The U.S. Court of Appeals for the Fifth Circuit is considering three appeals that address whether noncitizens subject to mandatory detention under 8 U.S.C. § 1225(b)(2) have a due process right to challenge their detention under the Fifth Amendment. The stakes are incredibly high. Given the Trump administration’s mass deportation agenda, millions of noncitizens who entered this country without inspection—many years or even decades ago—are now at risk of being detained in the Fifth Circuit without any opportunity to show their detention is unnecessary.

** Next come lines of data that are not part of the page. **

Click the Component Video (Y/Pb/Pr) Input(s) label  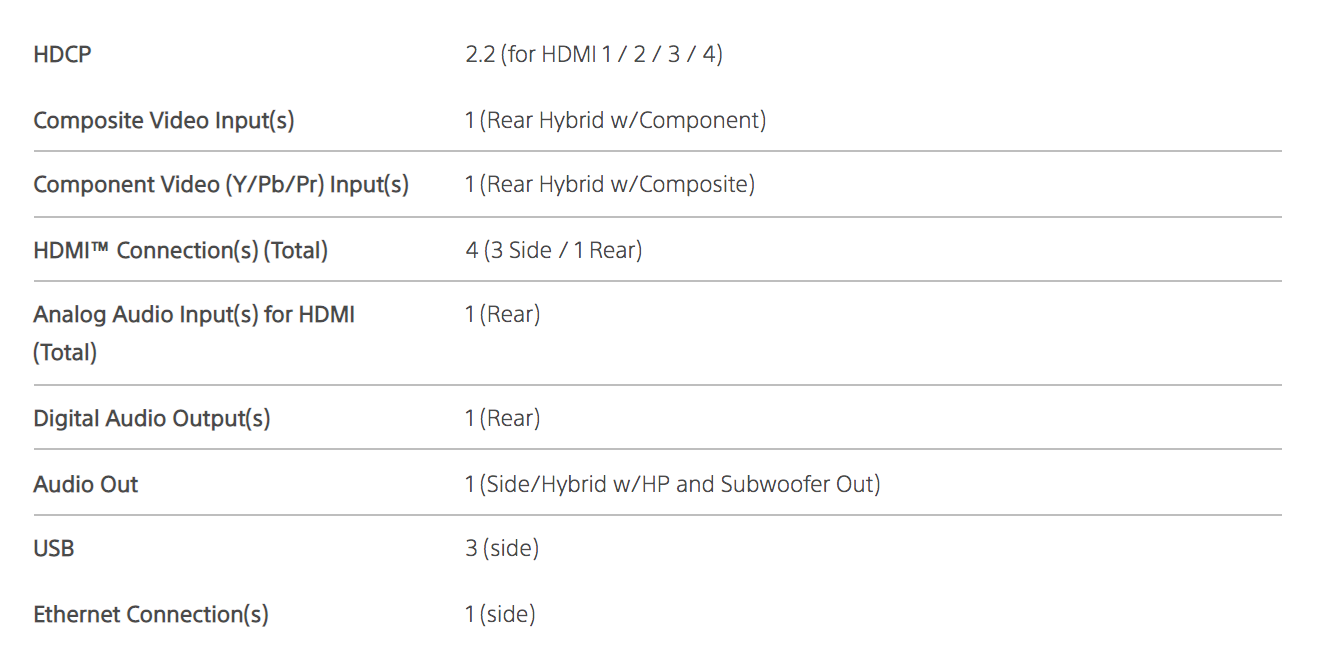pyautogui.click(x=221, y=184)
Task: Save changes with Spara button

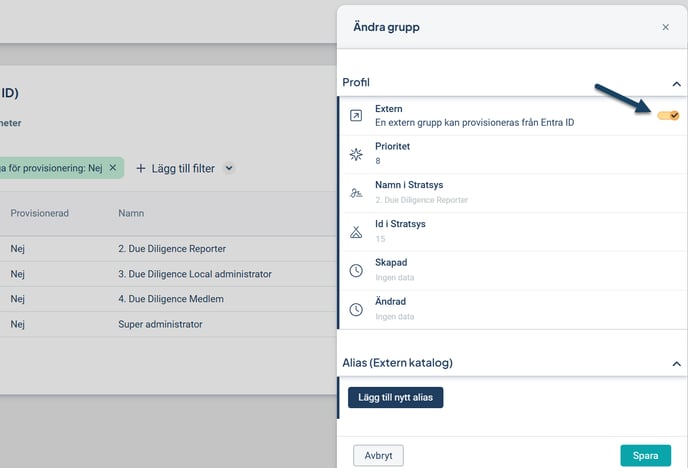Action: tap(645, 456)
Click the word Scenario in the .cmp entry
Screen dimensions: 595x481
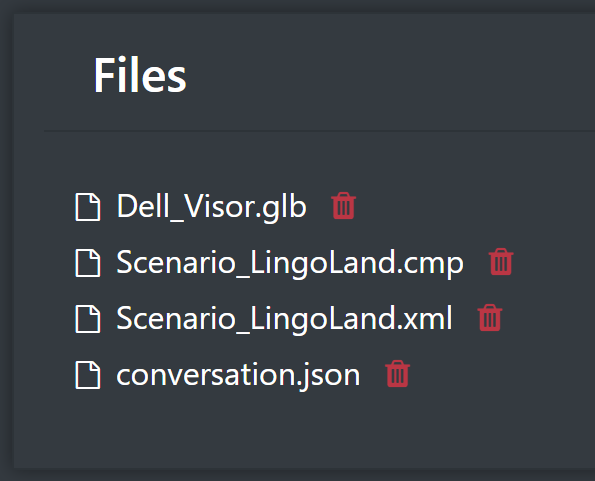click(176, 262)
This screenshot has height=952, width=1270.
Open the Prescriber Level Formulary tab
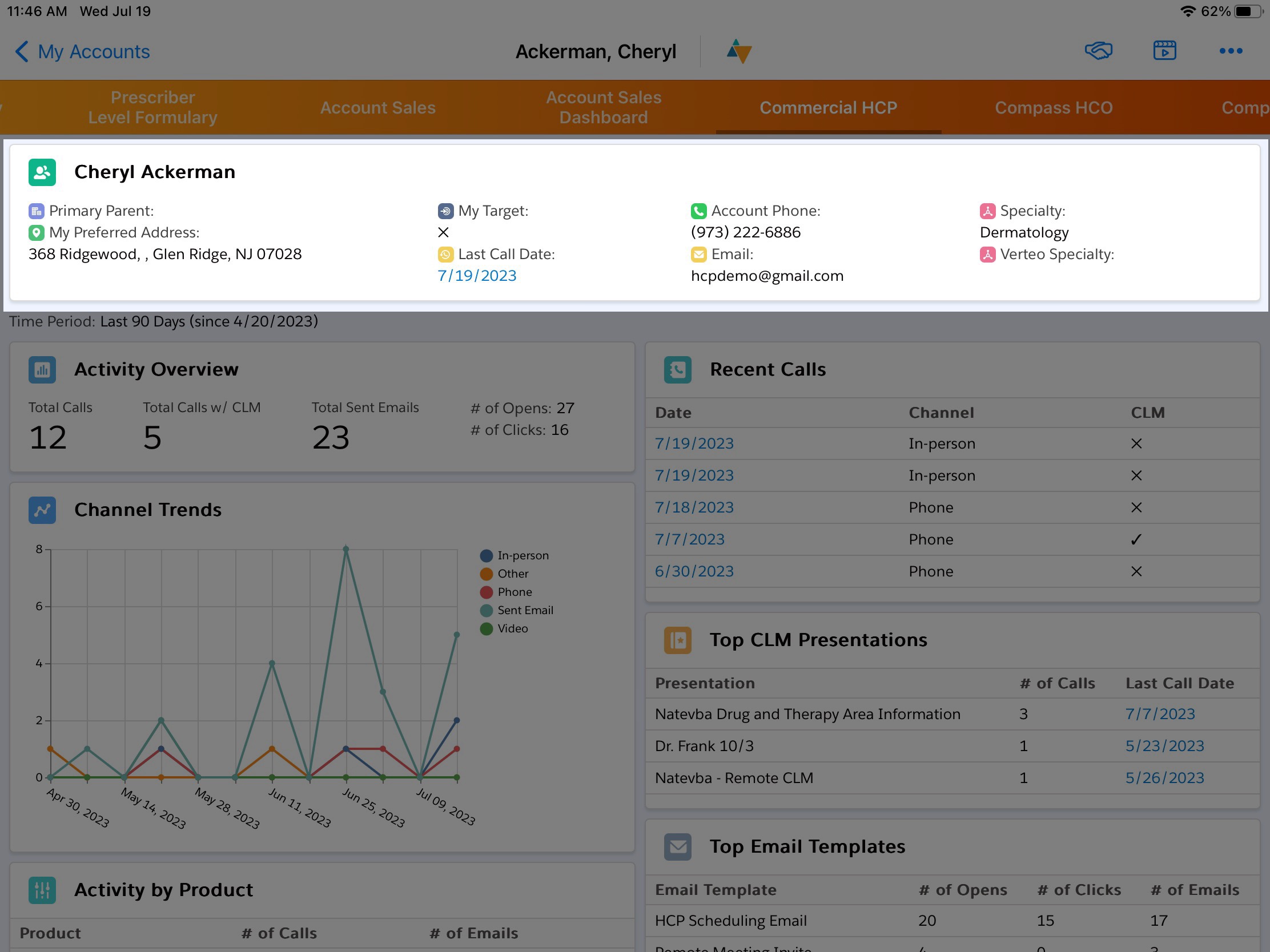[x=152, y=107]
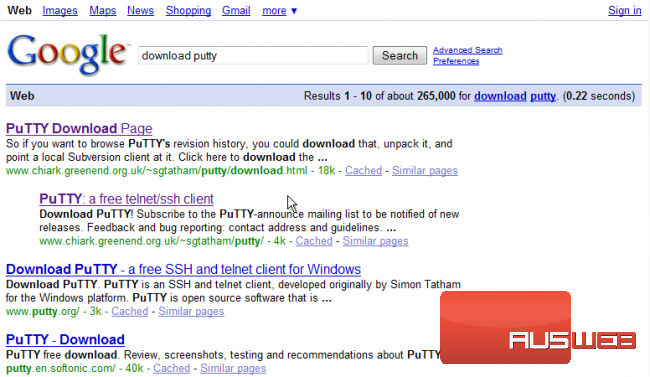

In 2025, the Department of Homeland Security and the Department of Justice abandoned three decades of agency practice and judicial understanding by arguing that the mandatory detention provision at 8 U.S.C. § 1225(b)(2) applies to all noncitizens who entered the United States without inspection. Notably, over 400 federal district court judges from across the country, appointed by every president since Ronald Reagan, and a panel of the Seventh Circuit, have rejected the government’s new interpretation of the statute. But in Buenrostro-Mendez v. Bondi, 166 F.4th 494 (5th Cir. 2026) the Fifth Circuit embraced the government’s new reading. Thus all noncitizens who entered without inspection who are detained pending their removal proceedings within the Fifth Circuit—which includes Texas, Louisiana, and Mississippi, and is the circuit with the largest detained population—are no longer eligible as a statutory matter to a bond hearing. Nevertheless, district courts within the circuit have continued to grant habeas petitions on Fifth Amendment due process grounds.
The habeas petitioners in this case—Miguel Angel Gomez Alvarado, Ignacio Sosnava Rodriguez, and Alejandro Villegas Angel—have lived in the United States for decades after entering without inspection. None have criminal histories. All three are raising young U.S. citizen children who depend on them in myriad ways. In each case, the district court found that while Buenrostro-Mendez dictated that they were subject to mandatory detention under § 1225(b)(2), their detention without a bond hearing violated due process. The court ordered their immediate release and forbade their re-detention without a bond hearing. The government appealed all three decisions and sought expedited review. The Fifth Circuit will hear oral argument in these consolidated appeals on April 29, 2026.
The petitioners are represented by the American Immigration Council, the National Immigration Project, Garza & Narvaez, PLCC, and Law Offices of Stephen A. Lagana.Sosnava Rodriguez v. Ortega, Case No. 26-50183 (5th Cir.); Villegas Angel v. Mullin, Case No. 26-50219 (5th Cir.); Gomez Alvarado v. Vergara, Case No. 26-50221 (5th Cir.)